锦娘在一边看着两人完全颠倒过来的角色只想笑,因锦河的伤势而起的悲伤倒是被冲去了大半。
“你们两个别站在屋外头了,进来吧。”
锦叶抹了抹眼泪,怕天机跑了似的紧紧抓着他的手,跟锦娘进了屋。锦河正半抬着身体往门外瞧,见两人进来,脱了力似的倒了下去,脸色都有些发白。天机跑到锦河身边,伸出手想摸摸他的伤口,却又仿佛被刺痛了般缩回来,一脸的伤心。

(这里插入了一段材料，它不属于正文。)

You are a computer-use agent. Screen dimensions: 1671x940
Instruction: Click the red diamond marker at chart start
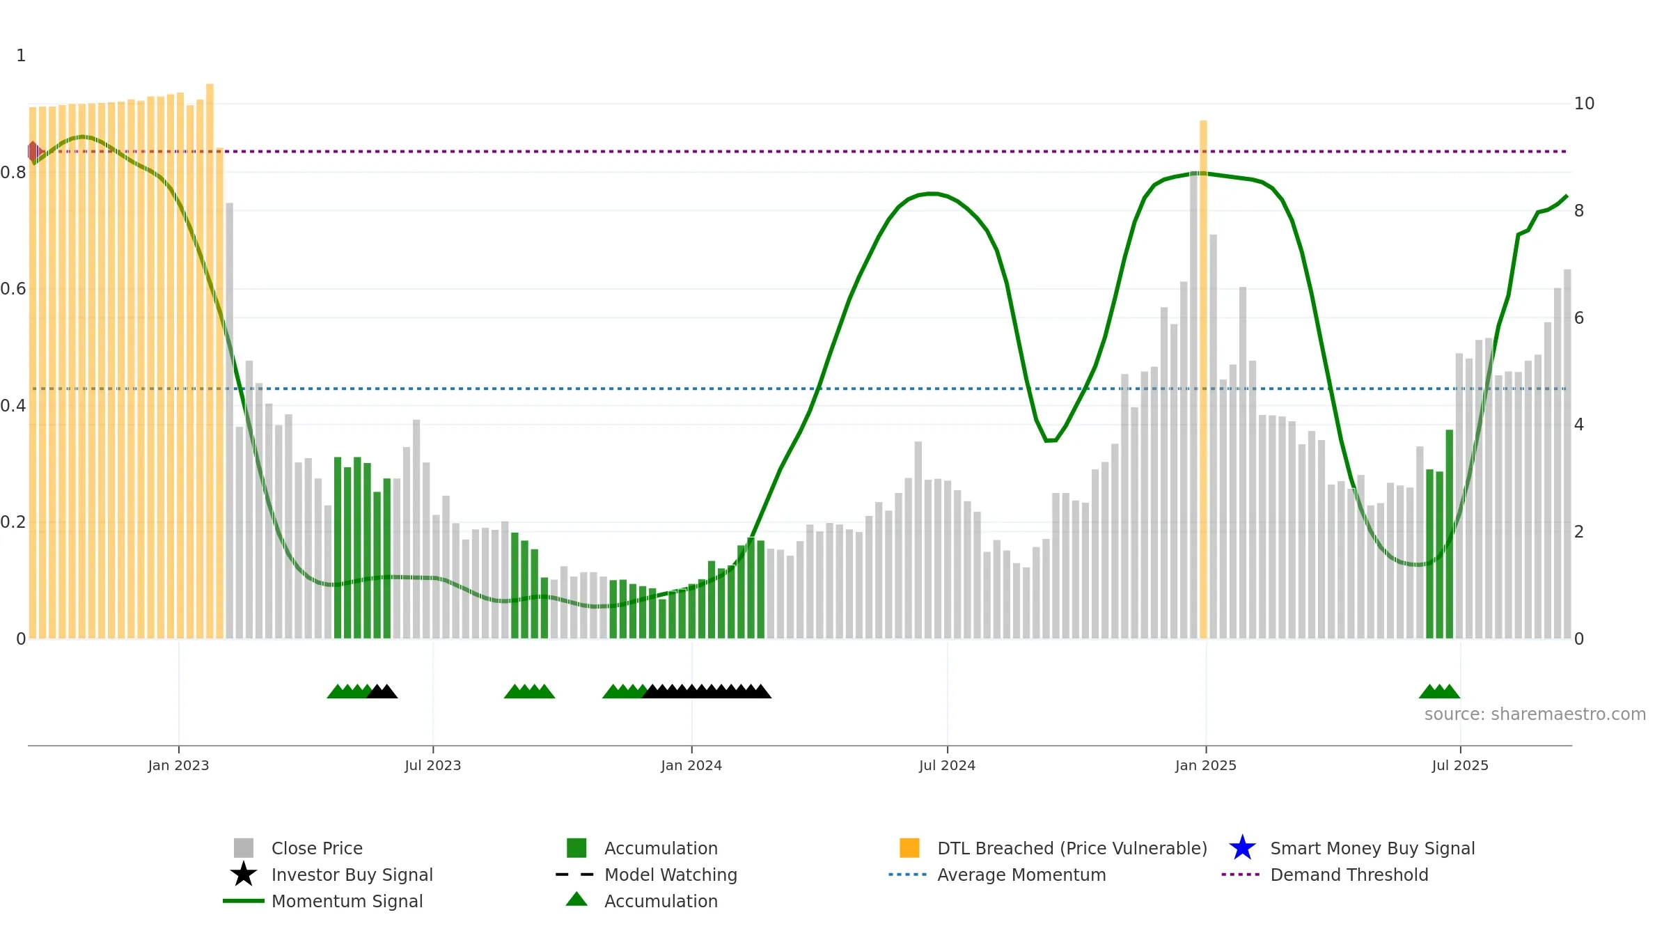point(33,151)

“我没事!这点小伤明天就能好!”锦河一边说着一边挥了挥手臂,却牵动了伤势,疼的直龇牙。
天机按住对方的身体,摇了摇头,眼里湿湿的。
如果不是为了保护他,锦河完全能逃的掉。
如果他能够早点用真言之力,锦河不会受伤。
都是他的错!
锦河抬起左手抚上天机的脸,爱怜的笑:“天机别哭!这么漂亮的眼睛如果装了眼泪可不好看了。”
天机皱了皱鼻子,嘴唇颤了颤扯出一个比哭还难看的笑,眼泪,却已是止不住,缓缓滑落。
“好啦!好啦!你们哪,就只会惹天机哭。”锦娘搂住天机嗔怪的瞪了一眼锦河,一边为天机擦着眼泪一边哄着,“天机也别哭了!锦河这小子皮厚的很,歇一下就活蹦乱跳了,明天就又能陪你玩了。”
天机点了点头,又摇了摇头,他想起爹爹对他说的话。
“明天不能玩,爹爹说明天开始要教我剑术。”
听到‘剑术’这两个字,锦河的眼亮了亮,然后又暗淡下去,倒是锦叶天真的拍着手大叫:“好啊!好啊!小叶子也要学!学会了去打那该死的冰狼!”